Access to databases containing much information on human genes and genome.

14. http://www.ncbi.nlm.nih.gov/genome/seq/HsHome.shtml

Current status of the public human genome sequencing effort.

15. http://globin.cse.psu.edu

This site is a good example of integrating information from one particular locus (the b-globin gene cluster of humans) on gene cluster sequences, naturally occurring mutations (hemoglobinopathies) and globin gene regulation. Application of this approach to larger segments of sequenced DNA (e.g. two bacterial species or long segments of sequenced DNA in human and mouse) is also explored.

16. http://www.public.iastate.edu/~pedro/research_tools.html

Pedro's Molecular Biology Research Tools. Pedro did a good job.

 

Images of macromolecules on the Web

17. http://www.ncbi.nlm.nih.gov/

This is the NCBI site again. Click on the "Structure" button and you go to the Molecular Modeling Database. NCBI has developed a special viewer for 3-D images (called CN3D) that should work on any current computer platform.

▶ _Required actions_:
a - In the list of molecular biology websites, what is the special viewer for 3-D images that NCBI developed called?
b - List every web address given in the list of molecular biology websites.
c - Continue the list of molecular biology websites from where it stops.
The records play no part in this.

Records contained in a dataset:
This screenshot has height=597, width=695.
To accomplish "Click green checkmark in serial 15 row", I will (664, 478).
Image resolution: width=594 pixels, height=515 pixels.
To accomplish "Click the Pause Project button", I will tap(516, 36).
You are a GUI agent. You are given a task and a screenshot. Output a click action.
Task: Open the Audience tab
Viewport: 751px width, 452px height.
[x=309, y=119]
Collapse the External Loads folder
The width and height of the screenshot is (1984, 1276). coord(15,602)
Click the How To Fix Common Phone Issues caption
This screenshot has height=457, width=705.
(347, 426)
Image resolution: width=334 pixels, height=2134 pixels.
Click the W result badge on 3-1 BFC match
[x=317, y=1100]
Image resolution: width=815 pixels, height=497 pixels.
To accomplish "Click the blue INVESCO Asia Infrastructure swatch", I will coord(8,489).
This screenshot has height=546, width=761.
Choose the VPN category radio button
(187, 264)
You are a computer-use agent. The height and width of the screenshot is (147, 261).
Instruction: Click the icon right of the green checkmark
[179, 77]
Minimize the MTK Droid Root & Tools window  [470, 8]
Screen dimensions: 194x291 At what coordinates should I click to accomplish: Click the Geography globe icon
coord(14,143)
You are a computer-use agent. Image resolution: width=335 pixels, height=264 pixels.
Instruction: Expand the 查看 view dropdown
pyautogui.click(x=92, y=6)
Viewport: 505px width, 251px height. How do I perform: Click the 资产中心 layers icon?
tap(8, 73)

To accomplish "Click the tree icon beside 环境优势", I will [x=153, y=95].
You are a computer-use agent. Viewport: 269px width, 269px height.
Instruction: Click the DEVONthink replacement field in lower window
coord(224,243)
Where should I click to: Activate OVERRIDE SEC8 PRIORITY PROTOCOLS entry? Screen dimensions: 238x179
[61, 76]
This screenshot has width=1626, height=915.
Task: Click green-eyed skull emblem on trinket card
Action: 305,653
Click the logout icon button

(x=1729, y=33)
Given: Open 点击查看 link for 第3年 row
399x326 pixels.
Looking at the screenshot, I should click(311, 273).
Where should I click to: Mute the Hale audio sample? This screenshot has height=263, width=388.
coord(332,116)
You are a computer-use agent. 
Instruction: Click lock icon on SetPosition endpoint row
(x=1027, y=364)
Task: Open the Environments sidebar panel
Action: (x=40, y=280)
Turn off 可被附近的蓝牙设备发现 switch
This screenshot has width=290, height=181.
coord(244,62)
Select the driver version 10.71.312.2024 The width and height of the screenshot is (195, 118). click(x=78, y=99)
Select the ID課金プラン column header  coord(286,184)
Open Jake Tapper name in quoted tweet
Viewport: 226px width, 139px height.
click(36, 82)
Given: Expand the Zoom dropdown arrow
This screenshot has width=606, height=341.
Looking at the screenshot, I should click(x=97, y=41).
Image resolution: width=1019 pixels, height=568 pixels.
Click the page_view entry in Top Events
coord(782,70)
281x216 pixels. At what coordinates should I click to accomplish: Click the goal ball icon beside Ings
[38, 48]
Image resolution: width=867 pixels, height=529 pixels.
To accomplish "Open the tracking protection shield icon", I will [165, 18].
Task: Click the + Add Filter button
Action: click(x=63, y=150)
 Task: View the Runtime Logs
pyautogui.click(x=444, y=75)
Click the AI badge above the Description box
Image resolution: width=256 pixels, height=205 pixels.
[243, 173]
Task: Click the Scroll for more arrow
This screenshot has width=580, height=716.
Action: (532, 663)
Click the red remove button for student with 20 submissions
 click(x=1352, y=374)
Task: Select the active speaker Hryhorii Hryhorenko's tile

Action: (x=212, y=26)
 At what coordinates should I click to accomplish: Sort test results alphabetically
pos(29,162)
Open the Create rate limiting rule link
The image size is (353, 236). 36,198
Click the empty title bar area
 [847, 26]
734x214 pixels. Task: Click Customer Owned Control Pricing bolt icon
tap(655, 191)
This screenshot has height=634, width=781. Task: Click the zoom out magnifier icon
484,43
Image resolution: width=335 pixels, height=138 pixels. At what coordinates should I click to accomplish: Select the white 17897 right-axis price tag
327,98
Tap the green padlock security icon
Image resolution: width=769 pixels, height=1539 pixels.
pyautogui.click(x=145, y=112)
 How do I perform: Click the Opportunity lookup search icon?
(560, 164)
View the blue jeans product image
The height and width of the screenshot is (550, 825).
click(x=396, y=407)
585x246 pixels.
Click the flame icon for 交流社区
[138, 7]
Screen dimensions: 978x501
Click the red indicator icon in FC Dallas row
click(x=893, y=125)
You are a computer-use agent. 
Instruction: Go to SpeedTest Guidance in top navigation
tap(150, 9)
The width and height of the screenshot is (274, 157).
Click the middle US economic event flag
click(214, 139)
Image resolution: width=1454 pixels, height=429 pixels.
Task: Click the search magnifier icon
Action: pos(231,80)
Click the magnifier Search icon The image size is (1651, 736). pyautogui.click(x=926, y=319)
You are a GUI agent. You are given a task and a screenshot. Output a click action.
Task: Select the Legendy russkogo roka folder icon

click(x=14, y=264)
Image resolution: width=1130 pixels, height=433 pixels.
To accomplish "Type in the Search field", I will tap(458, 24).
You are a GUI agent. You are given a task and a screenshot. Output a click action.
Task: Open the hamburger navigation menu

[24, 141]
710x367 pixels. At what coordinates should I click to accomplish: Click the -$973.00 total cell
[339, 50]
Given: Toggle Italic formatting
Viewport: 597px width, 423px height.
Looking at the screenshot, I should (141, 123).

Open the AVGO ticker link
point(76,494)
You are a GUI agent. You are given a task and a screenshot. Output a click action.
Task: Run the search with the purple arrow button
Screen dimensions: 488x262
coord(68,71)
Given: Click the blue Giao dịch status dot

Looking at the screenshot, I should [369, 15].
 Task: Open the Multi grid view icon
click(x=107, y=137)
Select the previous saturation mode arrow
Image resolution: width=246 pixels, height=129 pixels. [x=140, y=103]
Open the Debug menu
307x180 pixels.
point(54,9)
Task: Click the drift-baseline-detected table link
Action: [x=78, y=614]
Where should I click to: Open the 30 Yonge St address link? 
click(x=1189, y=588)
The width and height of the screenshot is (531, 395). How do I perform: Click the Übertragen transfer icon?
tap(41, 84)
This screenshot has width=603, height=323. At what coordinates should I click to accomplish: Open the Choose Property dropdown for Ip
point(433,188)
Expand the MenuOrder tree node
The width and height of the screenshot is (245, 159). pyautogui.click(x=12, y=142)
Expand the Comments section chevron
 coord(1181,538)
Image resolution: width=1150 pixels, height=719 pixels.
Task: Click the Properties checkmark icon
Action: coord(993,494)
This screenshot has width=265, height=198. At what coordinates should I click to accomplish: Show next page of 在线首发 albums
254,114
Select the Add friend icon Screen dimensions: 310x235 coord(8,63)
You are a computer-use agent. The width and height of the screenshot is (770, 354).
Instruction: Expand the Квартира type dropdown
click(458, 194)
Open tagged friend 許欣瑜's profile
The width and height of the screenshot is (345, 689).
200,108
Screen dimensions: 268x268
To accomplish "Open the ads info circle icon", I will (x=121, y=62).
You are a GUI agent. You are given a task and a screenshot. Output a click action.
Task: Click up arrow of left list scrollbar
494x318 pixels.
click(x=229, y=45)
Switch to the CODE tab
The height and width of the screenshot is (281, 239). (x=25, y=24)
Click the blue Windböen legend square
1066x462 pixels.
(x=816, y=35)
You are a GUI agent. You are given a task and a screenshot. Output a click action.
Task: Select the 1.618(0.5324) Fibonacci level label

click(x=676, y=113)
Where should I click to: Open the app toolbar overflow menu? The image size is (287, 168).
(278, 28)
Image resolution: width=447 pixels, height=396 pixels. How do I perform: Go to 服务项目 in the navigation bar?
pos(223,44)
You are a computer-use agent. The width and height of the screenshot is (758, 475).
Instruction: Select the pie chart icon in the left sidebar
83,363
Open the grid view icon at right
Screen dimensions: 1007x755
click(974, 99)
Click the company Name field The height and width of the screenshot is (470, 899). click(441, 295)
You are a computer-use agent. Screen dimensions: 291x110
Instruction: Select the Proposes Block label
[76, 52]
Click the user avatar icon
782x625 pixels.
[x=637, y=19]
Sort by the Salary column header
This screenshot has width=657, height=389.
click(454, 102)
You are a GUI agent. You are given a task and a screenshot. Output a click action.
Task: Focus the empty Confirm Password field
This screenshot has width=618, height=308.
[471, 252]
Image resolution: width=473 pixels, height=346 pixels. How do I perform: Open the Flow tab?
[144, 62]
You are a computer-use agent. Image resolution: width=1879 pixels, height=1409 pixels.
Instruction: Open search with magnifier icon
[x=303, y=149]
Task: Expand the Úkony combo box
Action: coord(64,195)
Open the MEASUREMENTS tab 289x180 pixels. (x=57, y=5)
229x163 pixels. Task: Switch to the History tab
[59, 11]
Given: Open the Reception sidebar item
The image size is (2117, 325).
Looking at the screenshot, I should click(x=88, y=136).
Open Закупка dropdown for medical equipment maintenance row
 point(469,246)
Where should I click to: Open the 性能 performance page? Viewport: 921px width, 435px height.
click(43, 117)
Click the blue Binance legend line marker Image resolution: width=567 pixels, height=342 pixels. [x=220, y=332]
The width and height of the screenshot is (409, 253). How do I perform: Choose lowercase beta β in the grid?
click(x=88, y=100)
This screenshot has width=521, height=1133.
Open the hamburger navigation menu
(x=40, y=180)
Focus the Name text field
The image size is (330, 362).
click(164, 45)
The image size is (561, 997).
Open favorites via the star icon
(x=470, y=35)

▶ _Responses by item number_:
a - CN3D

b -
http://www.ncbi.nlm.nih.gov/genome/seq/HsHome.shtml
http://globin.cse.psu.edu
http://www.public.iastate.edu/~pedro/research_tools.html
http://www.ncbi.nlm.nih.gov/

c -
18. http://kinemage.biochem.duke.edu/default.html

http://www.prosci.org/Kinemage/

These are good sources for the MAGE program, kinetic images, and information about them. The first is from the authors of MAGE, David Richardson and Jane Richardson at the Department of Biochemistry at Duke University. The second is maintained by the Protein Society, publishers of Protein Science. The Richardsons have made freely available these programs for generating images based on known 3-dimensional structures of molecules, and viewing them as movable, 3-D objects in real time. A file with the atomic coordinates of a molecule (obtained, e.g. from the Brookhaven Protein Data Base) can be converted into a "kinetic image," or "kinemage" using the program PREKIN_2.5.1, producing a file with the .kin suffix. These files can be viewed, moved, rotated, etc. using the program MAGE_4.0, hence the images are kinetic, and thus the name "kinemage." This ability to move the image really brings out the 3-D aspects, and in addition, one can select the parts of the molecule to be shown, so that complex structures can be broken down into simpler parts for better viewing.

19. http://www.umass.edu/microbio/chime/explorer/

Protein Explorer, from Eric Martz at the University of Massachusetts, provides a very accessible, informative, and powerful web interface to 3-D structures. It runs on Chime (from MDL), which in turn is built on Roger Sayle's RasMol code. There are some pre-packaged routines, like for DNA and for GAL4 complexed to DNA, and you can get a PE image of any molecule in the crystallographic databases (easy to use search engines are provided). This is a terrific resource.

 

20. http://www.bio.cmu.edu/Courses/03438/

This site (again from Carnegie Mellon) tells you how to access RasMol or MAGE and set up your WWW browser (such as NetScape) to run these programs automatically. Other sources for information on MAGE are listed next.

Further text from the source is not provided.